▸ **WORK TO BE COMPLETED**: In the data below, which lines contain "accomplish"? List them by copying each one.

○ ○ ○ ○ ○

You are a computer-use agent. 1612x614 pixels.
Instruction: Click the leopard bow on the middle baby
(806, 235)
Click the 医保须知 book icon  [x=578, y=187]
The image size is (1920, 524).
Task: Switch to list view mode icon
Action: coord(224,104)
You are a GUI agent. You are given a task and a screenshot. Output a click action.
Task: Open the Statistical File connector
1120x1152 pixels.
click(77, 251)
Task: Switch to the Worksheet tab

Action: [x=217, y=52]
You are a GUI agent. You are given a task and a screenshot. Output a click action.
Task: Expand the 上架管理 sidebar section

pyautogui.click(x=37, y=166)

○ ○ ○ ○ ○

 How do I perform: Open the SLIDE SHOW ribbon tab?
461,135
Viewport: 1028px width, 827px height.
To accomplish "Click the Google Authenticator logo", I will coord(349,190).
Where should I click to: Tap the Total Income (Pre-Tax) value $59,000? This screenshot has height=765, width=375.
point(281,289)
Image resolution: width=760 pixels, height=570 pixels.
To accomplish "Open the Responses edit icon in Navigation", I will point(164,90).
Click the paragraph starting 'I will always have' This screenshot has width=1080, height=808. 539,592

○ ○ ○ ○ ○

▸ **EXERCISE OUTPUT**:
To accomplish "Click the Google Authenticator logo", I will coord(349,190).
To accomplish "Open the Responses edit icon in Navigation", I will point(164,90).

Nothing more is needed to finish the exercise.